(Dataset excerpts)
───

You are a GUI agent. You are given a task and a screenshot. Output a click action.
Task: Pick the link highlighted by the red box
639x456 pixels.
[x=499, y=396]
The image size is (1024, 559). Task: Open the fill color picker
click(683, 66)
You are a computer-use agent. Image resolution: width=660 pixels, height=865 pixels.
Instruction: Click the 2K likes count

───

== TASK TO CARRY OUT ==
The full set of records above must be reproduced exactly in the reply.

== TASK RESPONSE ==
You are a GUI agent. You are given a task and a screenshot. Output a click action.
Task: Pick the link highlighted by the red box
639x456 pixels.
[x=499, y=396]
The image size is (1024, 559). Task: Open the fill color picker
click(683, 66)
You are a computer-use agent. Image resolution: width=660 pixels, height=865 pixels.
Instruction: Click the 2K likes count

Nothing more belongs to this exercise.